Sitting in the right seat of the Beaver, watching the landscape scroll by, she wanted to be with him with a fierceness that bordered on panic. Being a park ranger was a job, not a life; loneliness a choice, not a necessity anymore. It was all she could do not to scream at the pilot to turn the plane around. For a gut-wrenching minute, her career seemed a foolish exercise, a pointless labor for little pay, a cruel hoax that had lured her from her marriage. Being with Paul was the only thing that mattered. She tried to clench her fists, to concentrate her mind, but they only balled into soft paws in the thick down mittens.
A breaking sound in her ears let her know relief was coming, in the form of distraction, and she welcomed it. Robin spoke again, the edge of anger in her voice a refreshing antidote to Anna’s weakness.

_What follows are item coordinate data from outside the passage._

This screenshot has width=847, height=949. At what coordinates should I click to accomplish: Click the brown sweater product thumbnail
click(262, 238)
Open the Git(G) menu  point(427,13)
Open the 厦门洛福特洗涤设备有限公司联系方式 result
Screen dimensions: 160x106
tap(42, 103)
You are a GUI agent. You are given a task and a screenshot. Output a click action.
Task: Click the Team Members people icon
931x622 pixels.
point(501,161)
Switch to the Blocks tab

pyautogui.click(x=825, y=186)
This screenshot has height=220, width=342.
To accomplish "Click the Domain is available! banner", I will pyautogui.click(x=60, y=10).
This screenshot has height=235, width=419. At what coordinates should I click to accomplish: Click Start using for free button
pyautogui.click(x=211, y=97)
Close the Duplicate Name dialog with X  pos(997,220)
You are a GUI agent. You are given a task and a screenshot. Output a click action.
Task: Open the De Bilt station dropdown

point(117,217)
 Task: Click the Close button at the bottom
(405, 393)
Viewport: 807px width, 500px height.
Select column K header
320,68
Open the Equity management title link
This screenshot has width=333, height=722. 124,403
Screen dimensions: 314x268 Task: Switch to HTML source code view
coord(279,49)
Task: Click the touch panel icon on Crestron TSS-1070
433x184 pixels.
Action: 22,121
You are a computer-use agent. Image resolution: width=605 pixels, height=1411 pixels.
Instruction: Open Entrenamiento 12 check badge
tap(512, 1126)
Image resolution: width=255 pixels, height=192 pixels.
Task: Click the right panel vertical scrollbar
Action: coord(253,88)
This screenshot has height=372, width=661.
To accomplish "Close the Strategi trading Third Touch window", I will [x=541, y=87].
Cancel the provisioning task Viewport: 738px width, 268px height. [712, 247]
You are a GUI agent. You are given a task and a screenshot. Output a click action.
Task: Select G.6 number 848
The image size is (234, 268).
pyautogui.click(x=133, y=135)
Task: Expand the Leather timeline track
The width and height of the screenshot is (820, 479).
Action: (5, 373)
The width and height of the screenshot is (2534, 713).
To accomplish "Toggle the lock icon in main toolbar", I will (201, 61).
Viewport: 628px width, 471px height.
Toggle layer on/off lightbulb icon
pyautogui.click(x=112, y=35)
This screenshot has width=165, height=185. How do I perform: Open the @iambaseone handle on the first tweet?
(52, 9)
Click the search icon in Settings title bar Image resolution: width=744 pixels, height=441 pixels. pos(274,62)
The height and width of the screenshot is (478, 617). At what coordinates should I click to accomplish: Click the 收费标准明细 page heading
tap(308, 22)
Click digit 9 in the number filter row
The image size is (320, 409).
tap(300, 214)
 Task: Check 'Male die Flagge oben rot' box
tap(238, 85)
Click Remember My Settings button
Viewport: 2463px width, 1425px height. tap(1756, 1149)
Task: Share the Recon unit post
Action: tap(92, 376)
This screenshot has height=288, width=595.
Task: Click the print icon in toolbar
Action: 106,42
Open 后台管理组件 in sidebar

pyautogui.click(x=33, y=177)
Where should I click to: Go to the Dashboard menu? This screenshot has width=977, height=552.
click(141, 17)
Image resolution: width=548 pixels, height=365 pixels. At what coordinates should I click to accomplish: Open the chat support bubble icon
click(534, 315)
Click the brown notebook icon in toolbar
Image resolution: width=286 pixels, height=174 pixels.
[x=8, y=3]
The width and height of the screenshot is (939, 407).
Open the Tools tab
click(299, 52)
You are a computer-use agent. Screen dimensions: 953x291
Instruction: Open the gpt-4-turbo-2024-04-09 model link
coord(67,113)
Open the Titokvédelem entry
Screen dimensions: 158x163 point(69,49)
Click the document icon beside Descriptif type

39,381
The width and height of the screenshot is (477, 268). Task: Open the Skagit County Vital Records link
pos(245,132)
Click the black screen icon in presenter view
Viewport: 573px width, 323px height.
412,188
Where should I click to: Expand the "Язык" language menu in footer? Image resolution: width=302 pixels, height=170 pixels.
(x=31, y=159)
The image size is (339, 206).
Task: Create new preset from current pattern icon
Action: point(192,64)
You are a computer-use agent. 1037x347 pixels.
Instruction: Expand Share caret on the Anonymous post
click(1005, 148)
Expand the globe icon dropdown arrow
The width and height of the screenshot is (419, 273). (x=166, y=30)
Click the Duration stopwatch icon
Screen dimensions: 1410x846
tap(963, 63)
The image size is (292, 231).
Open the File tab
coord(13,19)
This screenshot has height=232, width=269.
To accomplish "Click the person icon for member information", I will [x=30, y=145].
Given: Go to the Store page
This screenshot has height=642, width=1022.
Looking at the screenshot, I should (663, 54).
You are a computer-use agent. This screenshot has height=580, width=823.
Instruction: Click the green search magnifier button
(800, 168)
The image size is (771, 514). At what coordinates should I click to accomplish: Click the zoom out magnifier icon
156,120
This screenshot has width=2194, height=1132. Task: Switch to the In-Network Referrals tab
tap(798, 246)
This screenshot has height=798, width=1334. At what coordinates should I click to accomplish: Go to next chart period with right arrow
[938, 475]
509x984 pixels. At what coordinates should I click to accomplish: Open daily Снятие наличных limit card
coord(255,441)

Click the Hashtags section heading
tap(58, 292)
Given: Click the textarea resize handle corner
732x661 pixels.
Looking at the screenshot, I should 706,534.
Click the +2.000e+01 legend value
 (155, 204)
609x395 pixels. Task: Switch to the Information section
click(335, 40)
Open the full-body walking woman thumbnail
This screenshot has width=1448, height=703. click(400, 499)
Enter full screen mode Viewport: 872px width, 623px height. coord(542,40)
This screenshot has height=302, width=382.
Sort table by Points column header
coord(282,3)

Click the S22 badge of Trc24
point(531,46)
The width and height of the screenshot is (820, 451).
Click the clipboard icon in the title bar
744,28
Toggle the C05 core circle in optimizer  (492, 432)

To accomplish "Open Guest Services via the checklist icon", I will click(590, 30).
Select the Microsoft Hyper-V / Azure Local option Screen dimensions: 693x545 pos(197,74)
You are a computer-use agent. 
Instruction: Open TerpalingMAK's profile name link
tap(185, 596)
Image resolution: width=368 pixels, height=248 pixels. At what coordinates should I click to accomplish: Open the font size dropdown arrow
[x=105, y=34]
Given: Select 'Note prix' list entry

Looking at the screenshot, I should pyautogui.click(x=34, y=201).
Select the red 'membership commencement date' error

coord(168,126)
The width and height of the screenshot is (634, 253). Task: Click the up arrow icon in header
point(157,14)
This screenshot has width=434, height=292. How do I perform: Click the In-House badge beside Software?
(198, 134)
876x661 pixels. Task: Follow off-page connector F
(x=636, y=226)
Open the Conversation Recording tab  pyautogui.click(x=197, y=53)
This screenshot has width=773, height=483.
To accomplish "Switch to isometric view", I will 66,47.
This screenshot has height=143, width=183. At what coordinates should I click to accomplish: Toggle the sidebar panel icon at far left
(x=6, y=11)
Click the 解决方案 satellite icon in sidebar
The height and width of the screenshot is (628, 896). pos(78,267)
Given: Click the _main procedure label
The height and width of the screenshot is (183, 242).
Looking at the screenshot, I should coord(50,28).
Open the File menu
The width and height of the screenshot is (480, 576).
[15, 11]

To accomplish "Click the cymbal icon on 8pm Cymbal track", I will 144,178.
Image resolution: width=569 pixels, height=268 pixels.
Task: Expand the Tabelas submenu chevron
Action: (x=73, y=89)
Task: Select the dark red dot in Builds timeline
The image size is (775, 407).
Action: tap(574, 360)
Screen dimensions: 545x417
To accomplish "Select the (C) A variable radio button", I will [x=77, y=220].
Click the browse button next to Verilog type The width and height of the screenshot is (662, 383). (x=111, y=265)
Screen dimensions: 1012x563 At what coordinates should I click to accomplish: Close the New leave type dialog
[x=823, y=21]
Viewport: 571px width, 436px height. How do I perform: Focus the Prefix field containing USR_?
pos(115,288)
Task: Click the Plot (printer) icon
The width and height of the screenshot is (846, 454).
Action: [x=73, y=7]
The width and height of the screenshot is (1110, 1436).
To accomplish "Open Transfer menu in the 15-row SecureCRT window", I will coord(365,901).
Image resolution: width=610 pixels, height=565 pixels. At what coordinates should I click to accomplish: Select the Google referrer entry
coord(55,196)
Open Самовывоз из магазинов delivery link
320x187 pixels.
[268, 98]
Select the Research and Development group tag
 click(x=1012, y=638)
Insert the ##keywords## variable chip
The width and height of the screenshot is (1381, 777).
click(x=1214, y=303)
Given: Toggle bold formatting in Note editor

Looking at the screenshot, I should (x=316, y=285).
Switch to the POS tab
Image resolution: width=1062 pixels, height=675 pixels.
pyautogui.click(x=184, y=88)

“Ridley recommended the Homeland Security guy from this list they sent the park, but nobody who knows anything made up the list.”
Nobody who knows anything. Anna’d been around research projects enough to know that meant an NPS person. There was a strange and mutually hostile love affair between scientists and the parks. Years back, the Park Service abdicated the role of science in the parks and opened it up to outside researchers.